Sets of 10 stimuli were created for the continuum, where B = 0 produced a pure trumpet tone, B = 1.0 produced a pure oboe tone, and coefficient values in between produced various gradations of trumpet/oboe blends. In an effort to find a set of coefficients that produced perceptually gradual results, two coefficient curves were used. The first increased from 0 to 1.0 linearly, while the second increased logarithmically. These two sets were used based on pilot feedback indicating that the resulting timbre continuum from trumpet to oboe was appropriately gradual across the scale. In all, two sets (20 stimuli) were generated with these methods.
Design and procedure
There were two presentation sets (Set Linear and Set Log) corresponding to the two blending curves. In each set, there were 50 trials, comprising five presentations of each blend step. Because there is evidence that timbre perception can be influenced by previously heard timbres (Mercer & McKeown, 2010), all trials were completely randomized with respect to blend step.
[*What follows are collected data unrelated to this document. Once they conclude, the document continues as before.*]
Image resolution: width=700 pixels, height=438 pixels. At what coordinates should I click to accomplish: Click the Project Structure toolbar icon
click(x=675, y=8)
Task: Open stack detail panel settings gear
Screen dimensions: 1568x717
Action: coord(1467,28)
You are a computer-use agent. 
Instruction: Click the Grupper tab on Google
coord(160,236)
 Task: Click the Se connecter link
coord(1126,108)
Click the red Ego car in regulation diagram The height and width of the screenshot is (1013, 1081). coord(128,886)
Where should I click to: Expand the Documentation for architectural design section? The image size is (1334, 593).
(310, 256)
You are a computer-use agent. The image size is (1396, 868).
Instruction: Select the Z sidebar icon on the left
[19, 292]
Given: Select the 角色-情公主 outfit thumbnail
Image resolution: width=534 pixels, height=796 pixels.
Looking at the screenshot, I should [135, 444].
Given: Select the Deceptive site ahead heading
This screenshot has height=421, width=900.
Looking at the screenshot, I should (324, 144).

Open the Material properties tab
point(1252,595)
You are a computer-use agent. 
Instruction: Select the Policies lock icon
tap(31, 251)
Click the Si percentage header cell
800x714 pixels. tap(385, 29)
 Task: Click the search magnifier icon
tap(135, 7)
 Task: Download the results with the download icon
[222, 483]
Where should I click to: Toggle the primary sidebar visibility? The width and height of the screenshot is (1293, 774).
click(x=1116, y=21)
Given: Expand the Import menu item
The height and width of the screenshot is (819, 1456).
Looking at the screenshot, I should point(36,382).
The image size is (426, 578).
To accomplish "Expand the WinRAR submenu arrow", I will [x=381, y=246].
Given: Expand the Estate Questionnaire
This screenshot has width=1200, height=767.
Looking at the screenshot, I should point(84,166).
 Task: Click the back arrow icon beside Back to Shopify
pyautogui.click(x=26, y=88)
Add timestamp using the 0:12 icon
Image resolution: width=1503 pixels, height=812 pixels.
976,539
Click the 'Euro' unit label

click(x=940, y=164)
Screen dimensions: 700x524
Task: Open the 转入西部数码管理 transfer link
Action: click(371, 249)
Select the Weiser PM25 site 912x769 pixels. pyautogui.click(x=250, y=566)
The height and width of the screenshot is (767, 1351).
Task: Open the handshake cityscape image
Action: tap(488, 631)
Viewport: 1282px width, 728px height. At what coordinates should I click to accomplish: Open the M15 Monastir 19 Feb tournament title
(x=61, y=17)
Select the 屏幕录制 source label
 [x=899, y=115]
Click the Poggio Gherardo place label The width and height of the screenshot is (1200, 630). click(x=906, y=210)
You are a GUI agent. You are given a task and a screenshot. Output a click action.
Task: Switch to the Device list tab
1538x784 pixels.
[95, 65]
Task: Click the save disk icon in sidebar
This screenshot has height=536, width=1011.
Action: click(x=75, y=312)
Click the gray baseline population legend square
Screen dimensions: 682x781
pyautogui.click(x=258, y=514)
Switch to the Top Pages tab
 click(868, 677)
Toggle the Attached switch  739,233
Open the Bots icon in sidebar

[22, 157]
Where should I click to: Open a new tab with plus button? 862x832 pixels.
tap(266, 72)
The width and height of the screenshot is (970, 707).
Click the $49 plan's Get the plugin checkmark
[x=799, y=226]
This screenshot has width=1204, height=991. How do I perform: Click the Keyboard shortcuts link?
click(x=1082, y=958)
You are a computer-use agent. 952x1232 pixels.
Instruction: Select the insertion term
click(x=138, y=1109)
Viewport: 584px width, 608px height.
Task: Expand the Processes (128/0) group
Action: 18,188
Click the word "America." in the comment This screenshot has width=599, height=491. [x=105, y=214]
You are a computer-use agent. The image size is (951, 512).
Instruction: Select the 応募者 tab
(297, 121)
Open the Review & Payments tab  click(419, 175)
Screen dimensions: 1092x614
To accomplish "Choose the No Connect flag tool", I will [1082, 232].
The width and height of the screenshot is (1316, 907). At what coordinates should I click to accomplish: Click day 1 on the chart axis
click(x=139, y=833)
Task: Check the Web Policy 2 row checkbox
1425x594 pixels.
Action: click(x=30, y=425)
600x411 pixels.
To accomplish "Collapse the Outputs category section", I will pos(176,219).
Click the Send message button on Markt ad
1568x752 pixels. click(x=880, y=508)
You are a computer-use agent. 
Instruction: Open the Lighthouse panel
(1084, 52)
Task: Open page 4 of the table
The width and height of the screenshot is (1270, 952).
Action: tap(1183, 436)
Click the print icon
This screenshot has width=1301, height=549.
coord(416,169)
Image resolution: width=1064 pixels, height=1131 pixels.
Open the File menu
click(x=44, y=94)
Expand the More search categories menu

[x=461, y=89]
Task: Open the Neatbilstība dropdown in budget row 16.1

Half of the participants received Set Linear first and the other half Set Log first. The participants wore headphones (Sony MDR-7506) and heard the stimuli that had been stored on a CD from a computer. They wrote their responses on a sheet of paper that had been numbered from 1–50 for the first set and 1–50 for the second set. All participants were first presented with the pure oboe and pure trumpet sounds to remind them of what these instruments sounded like. During the main presentation, they were asked to rate each sound on a scale of 1–10, where 1 indicated one pure sound (oboe for half of the participants and trumpet for the other half) and 10 indicated the other pure sound. The presentation set order and the ends of the scales corresponding to each of the pure sounds were counterbalanced across four groups of participants. After all 100 sounds were thus classified, the session concluded with a short demographic survey on musical training and familiarity with different instruments.
Results
The results are shown in Figure 1. The main question of interest was whether the participants could track the blend steps of gradually changing timbre ratios. Interestingly, there were no significant differences between the patterns of responses to the stimuli as a function of blend step construction. The slopes of the two curves corresponding to stimuli from Sets Linear and Log (0.88 and 0.83, respectively) were not different from each other (Wilcoxon Signed Rank test, Z = 0.08, N = 16, p > .10), showing that at least rank ordering the blends with respect to varying levels of instrument contributions was similar regardless of how the blends were created, and thus the analyses were based on combined responses.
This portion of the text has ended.